This year, Americans will spend about $9.8 billion on healthcare for their pets, up from $7.2 billion five years ago. According to the New York Times, New York’s leading pet hospitals offer CT scans, MRIs, dialysis units and even a rehab clinic featuring an underwater treadmill, perhaps for the amphibians in one’s household. A professor who consults to pet health facilities on communication issues justified these huge investments in pet health to me by pointing out that pets are, after all, “part of the family.”
Well, there’s another category that might reasonably be considered “part of the family.” True, they are not the ideal companions for the busy young professional: It can take two to three years to housebreak them; their standards of personal hygiene are lamentably low, at least compared with cats; and large numbers of them cannot learn to sit without the aid of Ritalin.
I’m talking about children, of course, and while I can understand why many people would not want one of these hairless and often incontinent bipeds in their homes, it is important to point out that they can provide considerable gratification. There’s a 3-year-old in my life, for example, who gives me many hours a week of playful distraction from the pressures of work. No matter how stressed I am, she can brighten my mood with her quavering renditions of the ABC song or “Twinkle, Twinkle, Little Star.”
She has health insurance, as it turns out, and generally high-quality care. But you can never be too sure. So I went to the website of VPI Pet Insurance, one of the nation’s largest animal companion health insurers, to see what kind of a policy I could get for her. In the application form, I listed her as a 3-year-old mixed-breed dog–a description made somewhat plausible by the fact that her first words, spoken at the remarkable age of 10 months, were “ruf ruf” and “doggie outside.” When I completed the form and clicked to get a quote, I was amazed to see that I can get her a “premium” policy for a mere $33 a month.
But, you may be wondering, could a veterinarian handle common children’s ills? On the hopeful side, let me cite the case, reported in June by Bob Herbert of the New York Times, of Diamonte Driver, a 12-year-old boy who died recently from an abscessed tooth because he had no insurance and his mother could not afford $80 to have the tooth pulled. Could a vet have handled this problem? Yes, absolutely.
Or there’s the case of 14-year-old Devante Johnson, also reported by Herbert, who died when his health insurance ran out in the middle of treatment for kidney cancer. I don’t know exactly what kind of treatment he was getting, but I suspect that the $1.25 million linear accelerator for radiation therapy available at one of New York’s leading pet hospitals might have helped. The Times article also mentions a mixed breed named Bullwinkle who consumed $7,000 worth of chemotherapy before passing on to his reward. Surely Devante could have benefited from the same kind of high-quality pet care, delivered at a local upscale animal hospital.

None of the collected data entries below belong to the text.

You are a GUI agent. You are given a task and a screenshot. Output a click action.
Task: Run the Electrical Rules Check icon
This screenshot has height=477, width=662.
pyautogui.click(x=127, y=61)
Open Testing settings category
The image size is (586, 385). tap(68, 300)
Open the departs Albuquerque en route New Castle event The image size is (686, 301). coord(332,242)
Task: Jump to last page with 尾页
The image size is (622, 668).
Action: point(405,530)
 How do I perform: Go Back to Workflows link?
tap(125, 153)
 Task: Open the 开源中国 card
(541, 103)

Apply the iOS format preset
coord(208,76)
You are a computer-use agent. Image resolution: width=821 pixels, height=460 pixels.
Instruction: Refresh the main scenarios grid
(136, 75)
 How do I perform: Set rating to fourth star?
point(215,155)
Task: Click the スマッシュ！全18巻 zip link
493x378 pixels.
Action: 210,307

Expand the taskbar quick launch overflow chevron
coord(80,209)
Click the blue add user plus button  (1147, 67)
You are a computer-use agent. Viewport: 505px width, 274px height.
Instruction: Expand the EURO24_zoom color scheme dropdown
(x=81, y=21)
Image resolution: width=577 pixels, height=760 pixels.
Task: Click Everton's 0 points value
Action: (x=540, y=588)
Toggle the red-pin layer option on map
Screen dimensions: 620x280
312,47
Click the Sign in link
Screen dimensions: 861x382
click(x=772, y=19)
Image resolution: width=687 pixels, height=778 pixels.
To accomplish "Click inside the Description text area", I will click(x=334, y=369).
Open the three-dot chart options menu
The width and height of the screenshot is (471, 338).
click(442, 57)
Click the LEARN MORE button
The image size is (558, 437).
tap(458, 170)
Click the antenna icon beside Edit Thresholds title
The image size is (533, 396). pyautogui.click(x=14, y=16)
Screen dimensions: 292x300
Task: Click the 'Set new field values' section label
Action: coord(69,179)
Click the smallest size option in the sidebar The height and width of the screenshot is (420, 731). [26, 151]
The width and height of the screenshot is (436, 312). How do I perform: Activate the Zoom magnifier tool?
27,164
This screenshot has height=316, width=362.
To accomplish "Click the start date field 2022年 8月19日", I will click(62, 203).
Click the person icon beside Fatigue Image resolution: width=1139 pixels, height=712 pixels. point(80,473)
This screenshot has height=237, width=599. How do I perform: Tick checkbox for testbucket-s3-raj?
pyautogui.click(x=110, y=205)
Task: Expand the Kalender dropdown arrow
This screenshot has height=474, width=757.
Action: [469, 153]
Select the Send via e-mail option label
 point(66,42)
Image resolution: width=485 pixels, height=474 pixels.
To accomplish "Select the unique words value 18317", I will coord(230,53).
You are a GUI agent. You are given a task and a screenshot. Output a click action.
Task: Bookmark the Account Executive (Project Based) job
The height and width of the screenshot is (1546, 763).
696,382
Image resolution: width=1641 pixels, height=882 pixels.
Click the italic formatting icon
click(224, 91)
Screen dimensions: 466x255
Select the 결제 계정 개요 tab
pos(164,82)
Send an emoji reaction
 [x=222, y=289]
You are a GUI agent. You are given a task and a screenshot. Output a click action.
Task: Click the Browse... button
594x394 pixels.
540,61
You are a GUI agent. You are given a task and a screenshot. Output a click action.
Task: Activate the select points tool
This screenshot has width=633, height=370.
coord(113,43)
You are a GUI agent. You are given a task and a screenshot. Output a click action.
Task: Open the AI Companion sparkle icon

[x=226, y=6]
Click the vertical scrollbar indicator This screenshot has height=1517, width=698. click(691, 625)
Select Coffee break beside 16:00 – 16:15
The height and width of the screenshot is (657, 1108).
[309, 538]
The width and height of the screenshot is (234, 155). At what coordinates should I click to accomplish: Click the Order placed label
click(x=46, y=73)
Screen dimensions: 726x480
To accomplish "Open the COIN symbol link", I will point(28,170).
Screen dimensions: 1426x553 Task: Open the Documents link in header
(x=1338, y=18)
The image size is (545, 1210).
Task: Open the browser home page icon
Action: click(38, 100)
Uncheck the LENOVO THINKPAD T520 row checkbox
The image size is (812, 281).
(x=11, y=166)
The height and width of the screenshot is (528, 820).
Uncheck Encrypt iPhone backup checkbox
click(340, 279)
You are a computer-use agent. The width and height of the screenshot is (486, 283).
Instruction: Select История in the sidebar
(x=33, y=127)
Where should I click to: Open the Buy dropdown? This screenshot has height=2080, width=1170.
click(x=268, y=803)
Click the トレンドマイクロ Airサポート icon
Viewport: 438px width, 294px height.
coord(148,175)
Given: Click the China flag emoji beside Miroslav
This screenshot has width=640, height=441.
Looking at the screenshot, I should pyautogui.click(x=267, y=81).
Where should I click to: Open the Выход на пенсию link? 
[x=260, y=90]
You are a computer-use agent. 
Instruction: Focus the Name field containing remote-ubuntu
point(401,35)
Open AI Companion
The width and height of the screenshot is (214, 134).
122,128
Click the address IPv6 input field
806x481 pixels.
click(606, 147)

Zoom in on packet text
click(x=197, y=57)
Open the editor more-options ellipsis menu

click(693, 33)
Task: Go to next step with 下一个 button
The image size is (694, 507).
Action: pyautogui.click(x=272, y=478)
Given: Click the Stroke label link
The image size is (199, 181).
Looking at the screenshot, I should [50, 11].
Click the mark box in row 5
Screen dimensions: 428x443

It may seem callous to focus on children when so many pets go uninsured and without access to CT scans or underwater treadmills. But in many ways, children stack up well compared with common pets. They can shed real tears, like Vietnamese potbellied pigs. They can talk as well as many of the larger birds, or at least mimic human speech. And if you invest enough time in their care and feeding, they will jump all over you when you arrive at the door, yipping and covering your face with drool.
The Senate Finance Committee has approved a bill that would expand state health insurance coverage for children (S-CHIP) to include 3.2 million kids who are not now covered (but leaving about 6 million still uncovered). Bush has promised to veto this bill on the grounds that government should not be involved in health coverage. If he does veto the bill, the fallback demand should be: Open up pet health insurance to all American children now! Though even as I say this, I worry that the President will counter by proposing to extend euthanasia services to children who happen to fall ill.